*ASSIGNED TASK*:
Nothing but the lines below from the one that contains "Expand the File name history dropdown" through the one that contains "This screenshot has height=379, width=245." should be retyped, exactly and including both ends. Do not include pictures.

*MATERIAL FOR THE TASK*:
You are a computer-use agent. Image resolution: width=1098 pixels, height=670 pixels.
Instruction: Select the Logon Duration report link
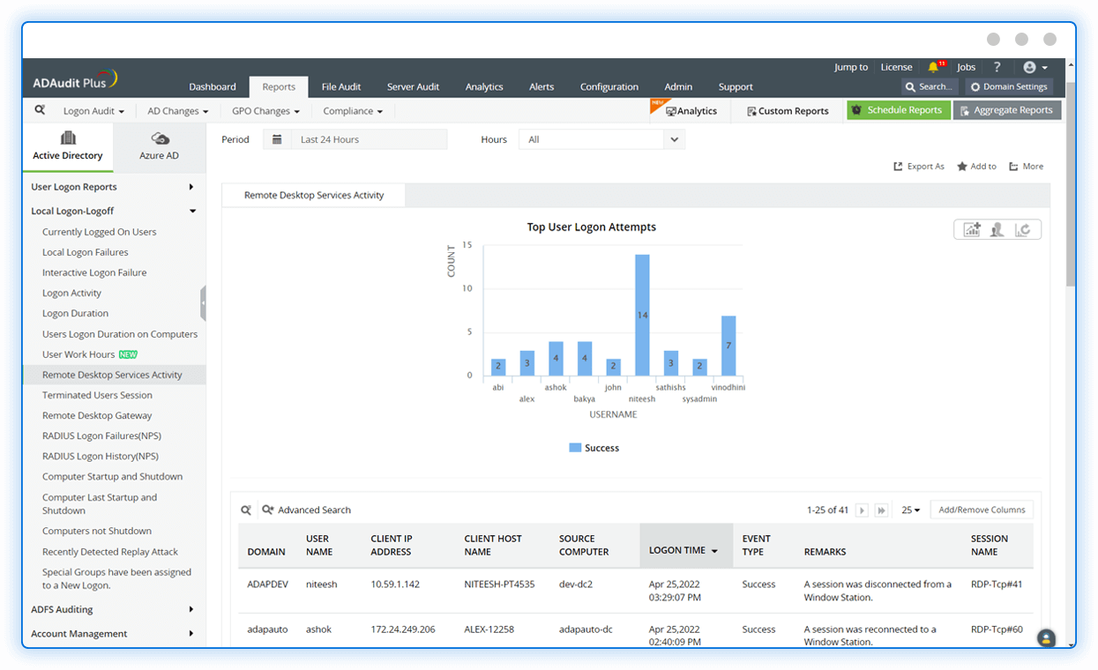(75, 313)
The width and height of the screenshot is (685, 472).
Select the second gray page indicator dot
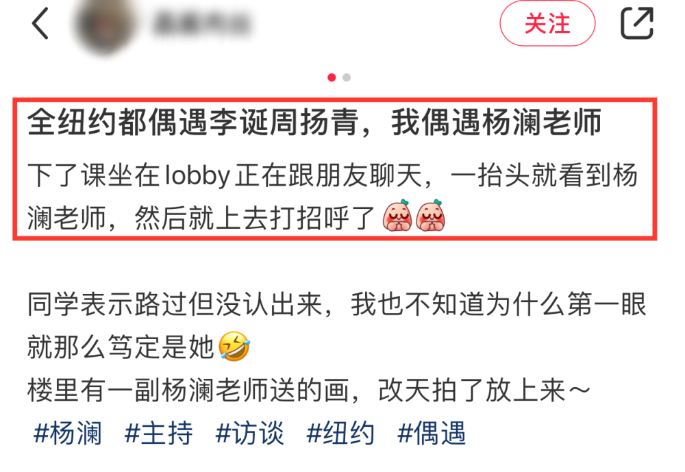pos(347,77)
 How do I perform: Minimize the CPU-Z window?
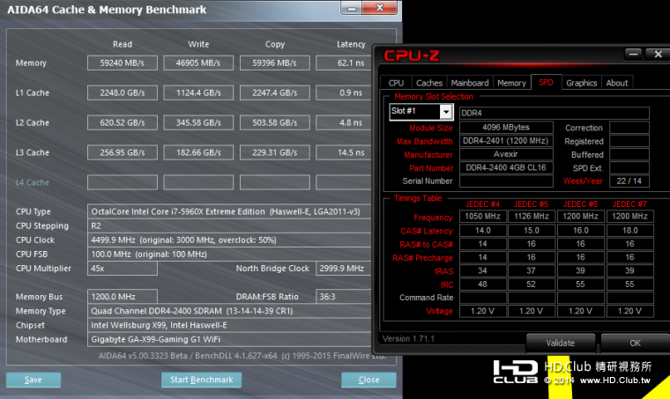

---

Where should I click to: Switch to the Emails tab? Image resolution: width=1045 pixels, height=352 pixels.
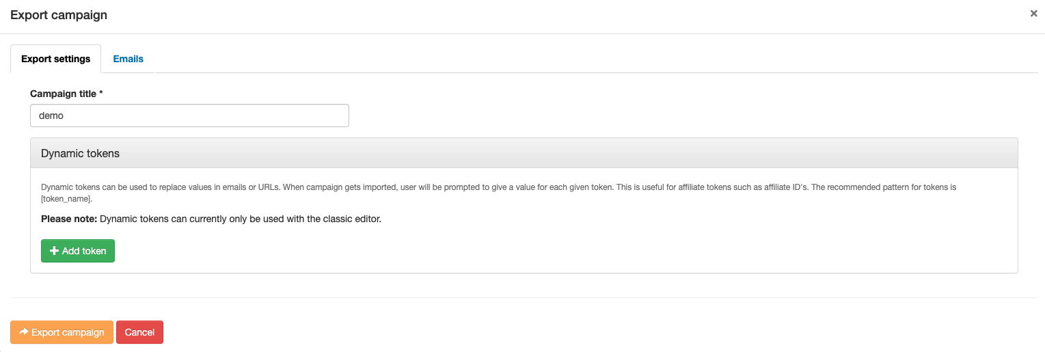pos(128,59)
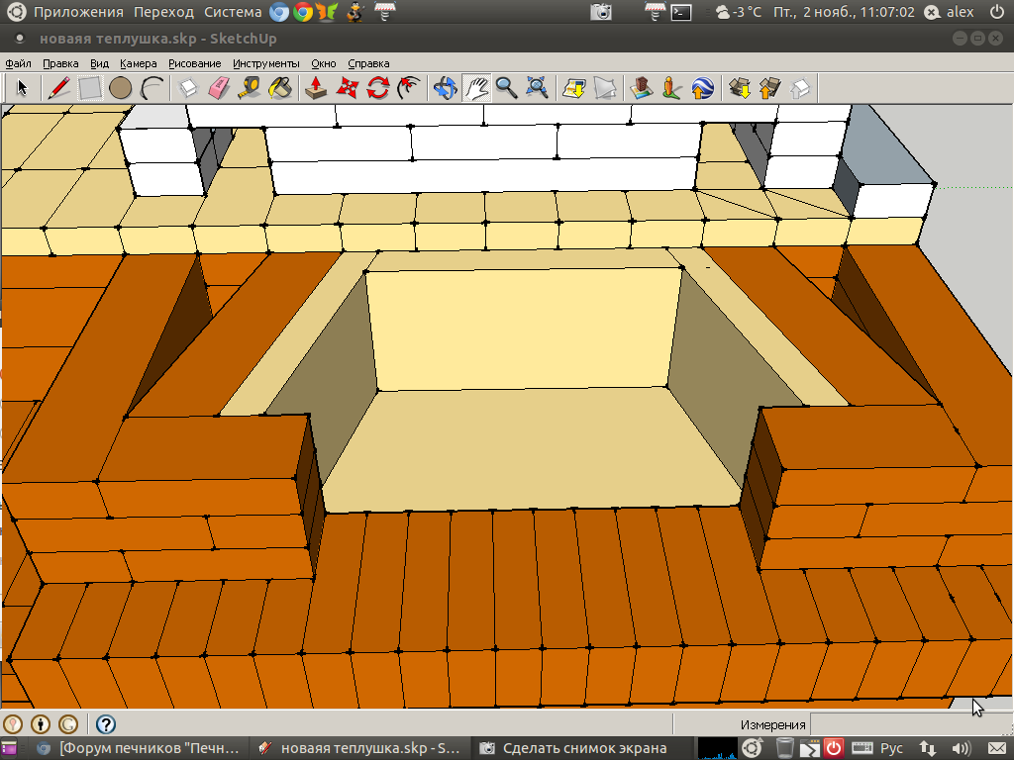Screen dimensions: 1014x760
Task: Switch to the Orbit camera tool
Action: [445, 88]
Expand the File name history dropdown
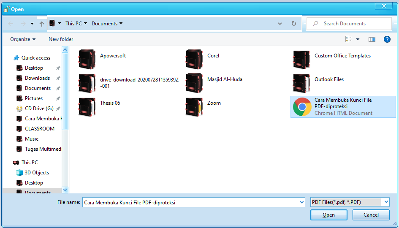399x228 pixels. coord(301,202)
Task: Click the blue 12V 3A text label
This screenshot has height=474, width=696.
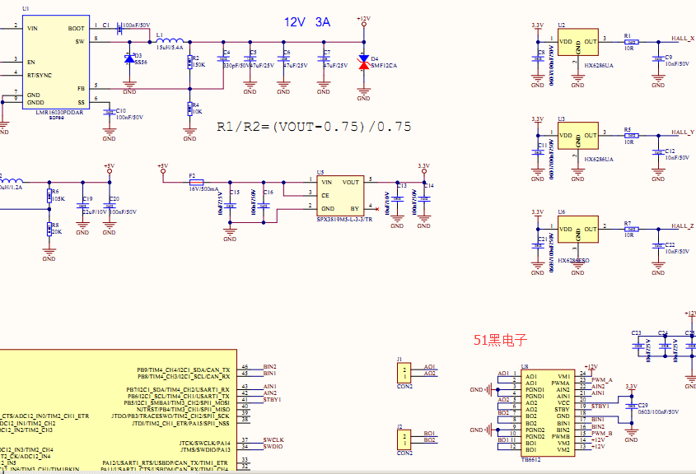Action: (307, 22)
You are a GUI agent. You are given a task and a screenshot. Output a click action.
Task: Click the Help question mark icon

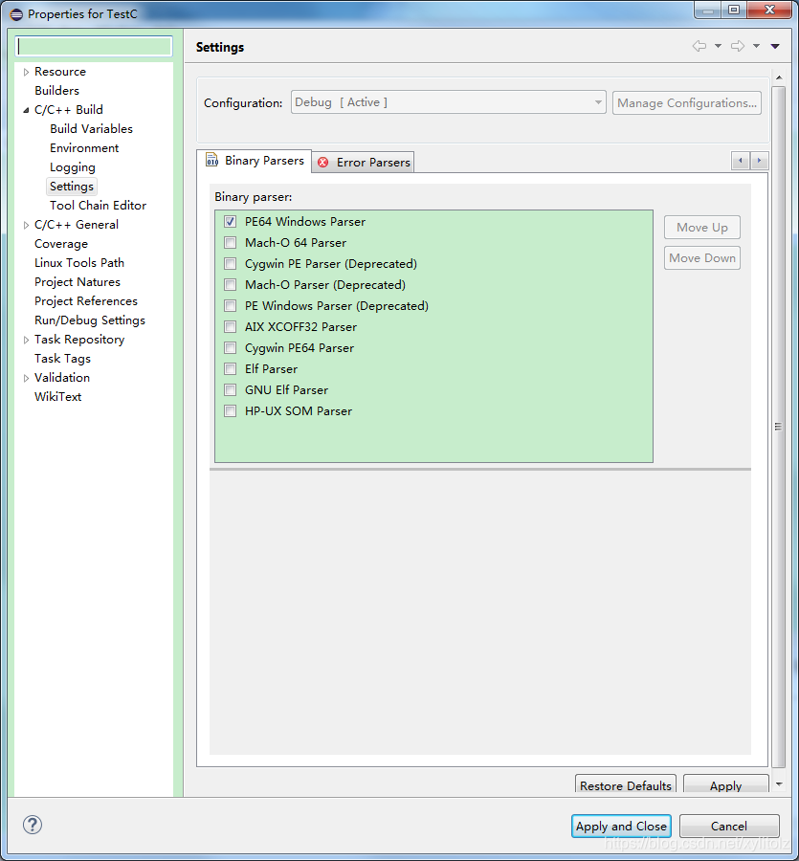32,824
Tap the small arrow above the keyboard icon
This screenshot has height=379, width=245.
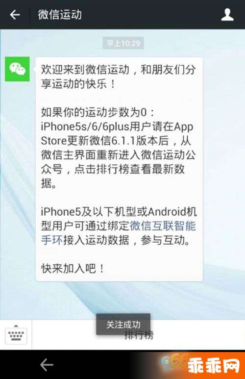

*ANSWER SECTION*:
Expand the File name history dropdown
399x228 pixels. coord(301,202)
Task: Click the blue 12V 3A text label
This screenshot has height=474, width=696.
Action: (307, 22)
You are a GUI agent. You are given a task and a screenshot. Output a click action.
Task: Click the Help question mark icon

32,824
Tap the small arrow above the keyboard icon
This screenshot has height=379, width=245.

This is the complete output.